What to work on → Starting with the line where "Where should I" appears, print every line through the end of the entries below exactly as it stands, and leave out the pictures.

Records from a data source

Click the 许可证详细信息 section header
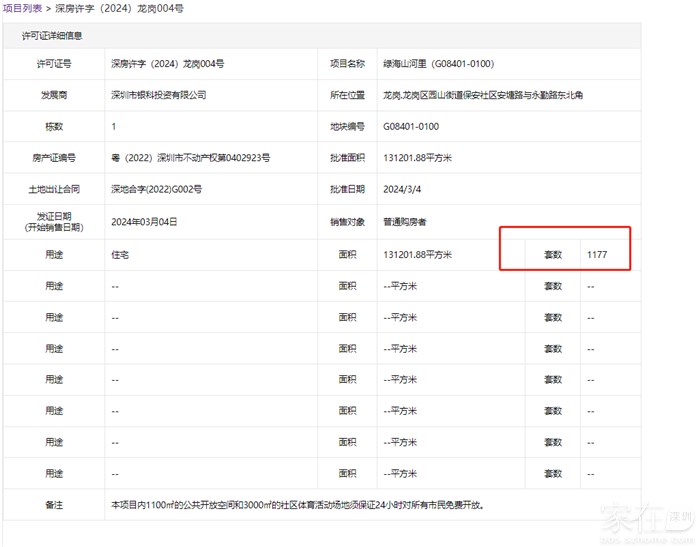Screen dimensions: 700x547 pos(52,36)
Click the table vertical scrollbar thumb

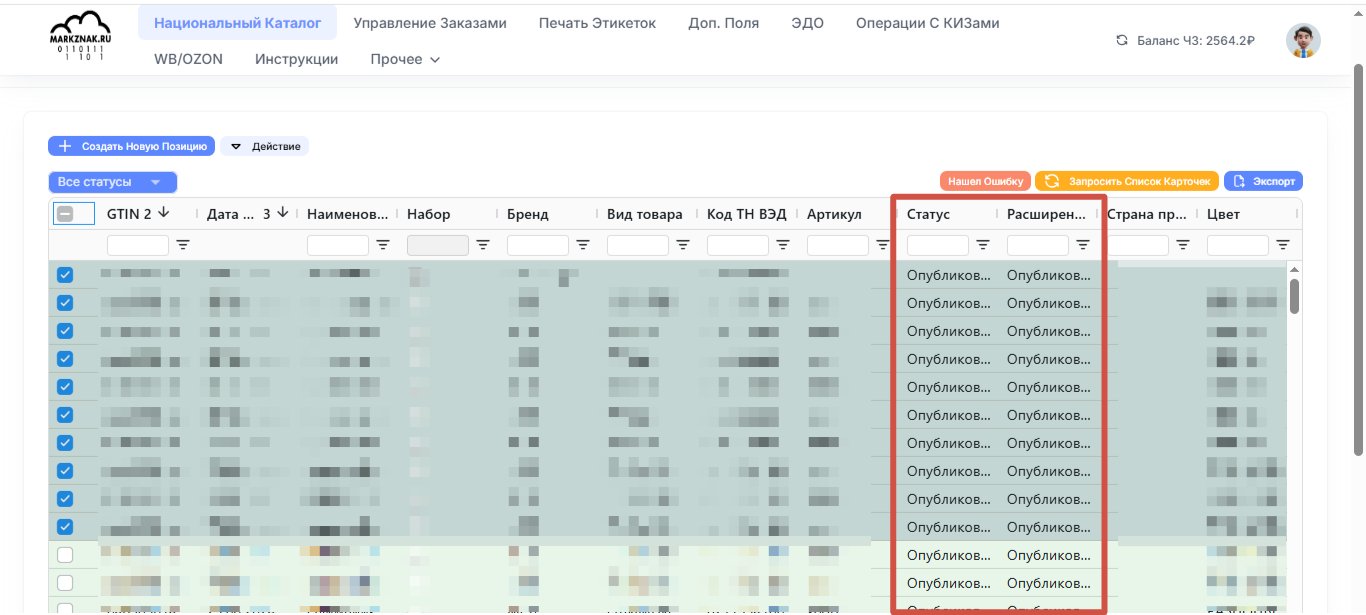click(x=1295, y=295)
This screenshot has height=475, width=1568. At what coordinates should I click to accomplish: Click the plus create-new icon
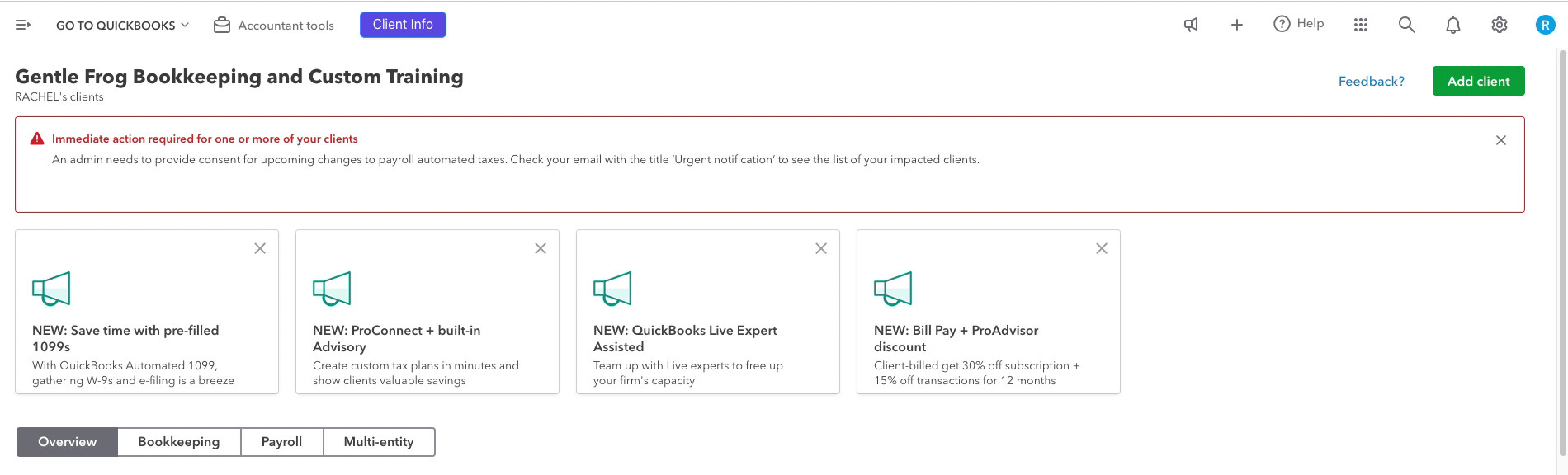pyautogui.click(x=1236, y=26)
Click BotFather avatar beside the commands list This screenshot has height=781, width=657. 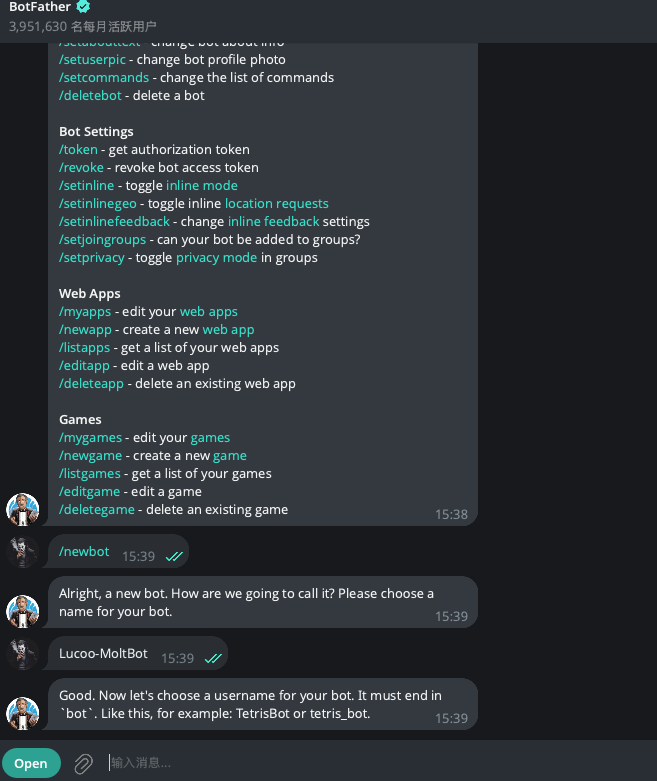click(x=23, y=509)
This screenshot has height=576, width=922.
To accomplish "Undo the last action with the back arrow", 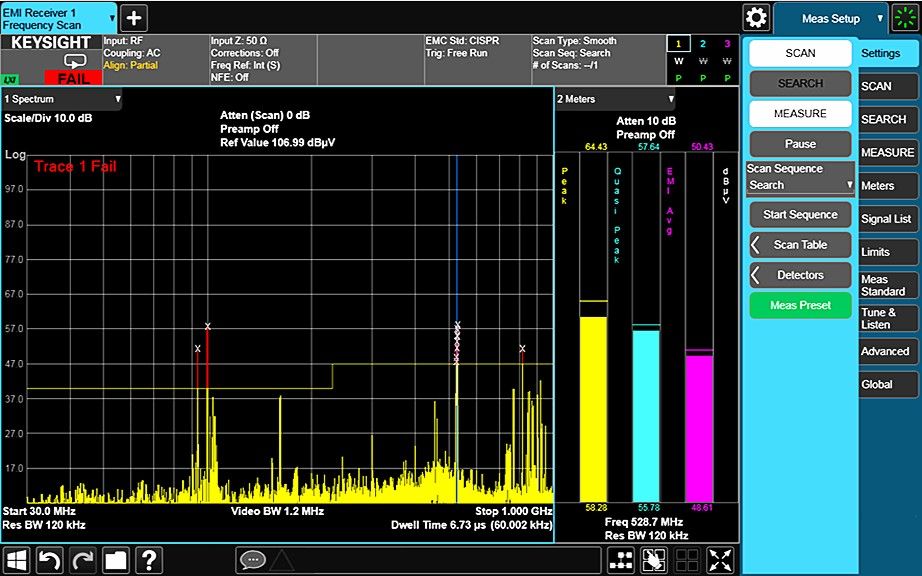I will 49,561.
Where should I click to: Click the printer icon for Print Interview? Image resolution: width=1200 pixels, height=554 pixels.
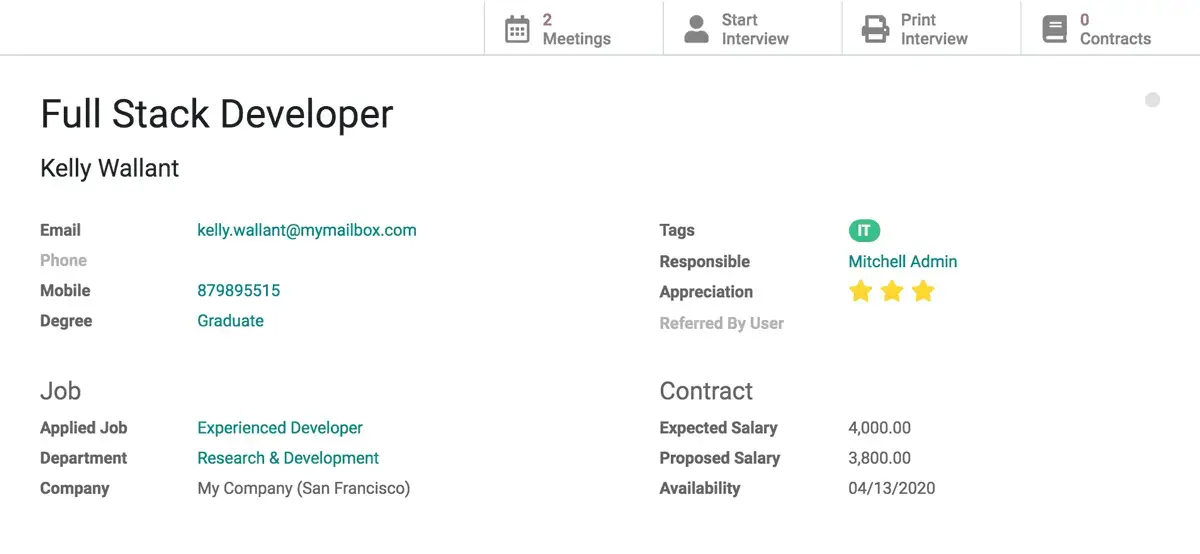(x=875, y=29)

Response area →
Where should I click to: Click the printer icon for Print Interview? Image resolution: width=1200 pixels, height=554 pixels.
(x=875, y=29)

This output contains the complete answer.